圖1. 在2000L規模條件下，生產腺病毒載體的生產流程示意圖。

使用HEK 293宿主的生產過程的總體示意圖如圖1所示，它包括了上游工藝過程中細胞生長和病毒感染階段的逐級放大，以及下游工藝過程中一系列的過濾、濃縮和層析步驟，以生產高純度的原料藥。

盡管該工藝單元的操作看起來并不復雜，但由于細胞生長不穩定、病毒滴度低、產物聚集、目的產物分離效率低，以及處理大體積病毒感染相關的操作復雜性，大規模生產仍然是一個重大挑戰。表1詳細說明了工藝規模放大期間預計面臨的挑戰和可能采取的緩解策略。

表1. 病毒載體規模放大過程中預期的挑戰以及潛在的緩解策略。

上游挑戰和緩解策略

在大規模生物反應器中以HEK293為基礎的病毒載體血清型生產的整體策略圍繞三個因素:在放大階段最優的HEK293細胞生長，在生產過程中獲得最優的感染復數 (MOI) 的優質病毒種子以及最優的工藝參數、以獲得最高的病毒滴度。

盡管HEK293細胞已被廣泛應用于生物制藥領域，但選擇最佳培養基、補液添加物和工藝參數以避免細胞聚集、細胞生長滯后和活性下降是至關重要的。在生物反應器中，典型的細胞培養參數，如pH、溫度和溶氧水平，通常可以得到很好的控制，但與其它常用的哺乳動物細胞類型相比，HEK293細胞的生長對溶氧水平、滲透壓、培養基補液策略和代謝物水平表現出更高的敏感性。因此，開發控制這些重要參數的控制策略對于實現一致的細胞生長和產物滴度是非常關鍵的。

在生產過程中，用于感染HEK293細胞的病毒種子的質量是另一個重要參數，因為它定義了在生產過程中可感染單個HEK293細胞的病毒數量，因此，在病毒滴度方面影響批次產出。要避免的最重要的因素之一是細胞聚集，這可能導致非最佳的生長以及感染效率的損失，從而導致收獲結束時生產力的降低。
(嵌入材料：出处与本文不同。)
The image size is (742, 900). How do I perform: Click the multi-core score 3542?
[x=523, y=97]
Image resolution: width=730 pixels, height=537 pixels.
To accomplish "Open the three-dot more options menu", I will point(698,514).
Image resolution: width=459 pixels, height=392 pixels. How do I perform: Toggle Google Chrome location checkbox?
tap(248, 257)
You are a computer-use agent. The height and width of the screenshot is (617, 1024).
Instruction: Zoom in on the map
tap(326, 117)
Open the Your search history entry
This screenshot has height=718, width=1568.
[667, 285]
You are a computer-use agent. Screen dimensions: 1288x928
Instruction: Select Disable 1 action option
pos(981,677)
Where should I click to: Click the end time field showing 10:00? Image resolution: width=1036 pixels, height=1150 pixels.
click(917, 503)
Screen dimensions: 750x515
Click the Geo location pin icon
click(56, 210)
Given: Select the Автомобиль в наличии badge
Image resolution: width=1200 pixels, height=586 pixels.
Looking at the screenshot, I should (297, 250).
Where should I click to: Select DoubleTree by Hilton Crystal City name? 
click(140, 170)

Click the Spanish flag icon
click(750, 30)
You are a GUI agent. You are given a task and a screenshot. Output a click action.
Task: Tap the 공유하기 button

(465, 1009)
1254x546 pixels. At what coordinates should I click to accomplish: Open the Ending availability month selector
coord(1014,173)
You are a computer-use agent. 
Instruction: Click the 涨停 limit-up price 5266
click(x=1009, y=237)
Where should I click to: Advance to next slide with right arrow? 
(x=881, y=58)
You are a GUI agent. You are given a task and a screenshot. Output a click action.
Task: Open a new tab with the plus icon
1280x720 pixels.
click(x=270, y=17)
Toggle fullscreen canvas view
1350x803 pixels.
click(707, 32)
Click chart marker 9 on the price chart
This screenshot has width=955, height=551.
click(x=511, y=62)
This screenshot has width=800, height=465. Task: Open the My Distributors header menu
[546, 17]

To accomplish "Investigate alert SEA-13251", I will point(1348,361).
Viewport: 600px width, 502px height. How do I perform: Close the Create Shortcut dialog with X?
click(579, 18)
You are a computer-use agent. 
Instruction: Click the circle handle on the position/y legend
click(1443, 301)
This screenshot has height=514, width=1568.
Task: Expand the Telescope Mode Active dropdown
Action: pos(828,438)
雖然在某些情況下，添加抗聚集試劑可能有助于解決聚集問題，但在大多數情況下，未達到最佳狀態的攪拌是根本原因。因此，攪拌速率需要通過設計良好的策略 (P/V、Kla、剪切應力、葉尖速度等) 來優化，以避免任何傳質和混合限制，但同時保持低剪切應力。此外，我們需要開發病毒滴度定量分析(顯著縮短TAT)來可靠地估算MOI，從而用于計算用于感染的病毒種子體積。

最后，感染階段的參數，包括溫度、最適細胞周期階段、感染時的細胞密度、感染持續時間和培養的pH值，對收獲期末的病毒滴度產量有顯著影響。這些參數需要使用多變量設計的實驗方法仔細優化，以獲得最大的病毒滴度產量。

下游挑戰和緩解策略

大規模下游生產的主要挑戰是回收產品質量和純化過程結束時的穩定性不一致。在各種單元操作過程中，pH值、熱應力或機械應力均可引起病毒顆粒聚集。這些聚集的顆粒非特異性且“強烈”地結合到填料上，導致重大的產物損失。為了盡量減少聚集造成的損失，整個中游和下游都需要精心設計。細胞裂解、核酸內切酶處理和TFF等單元操作需要優化，以避免剪切力，這可能也有助于降低病毒顆粒的聚集。

層析法被認為是純化的主要模式，但當與切向流過濾相結合時，其效率可以提高好幾倍。在大規模生產中，TFF是一種強大的分離工具，它顯著減少了后續層析步驟的產品處理體積以及雜質負荷( 小蛋白、培養基成分和其它不需要的雜質)，從而使層析專注于特定雜質的分離 (如圖2所示)。

腺病毒對剪切敏感，在濃縮和換液過程中衣殼的任何構象變化都可能導致高聚集和低回收率，因此優化這一步驟、以使剪切條件最小化是必要的。雖然氯化鎂、聚山梨醇酯80和氯化鈉等緩沖液中的一些穩定劑可以幫助穩定病毒顆粒，但其它策略與最小化工藝保持時間以及在較低溫度下保持工藝中間產物有關。

圖2. 使用切向流過濾進行病毒收獲裂解液的濃縮和換液，切向流過濾是病毒載體純化中的關鍵步驟。

對于病毒載體，另一個可能隨著規模放大而加劇的問題是在純化過程結束時將不需要的空衣殼與包裝的完整衣殼(所需產物)進行穩健的分離，以達到所需的空衣殼和完整衣殼的比例。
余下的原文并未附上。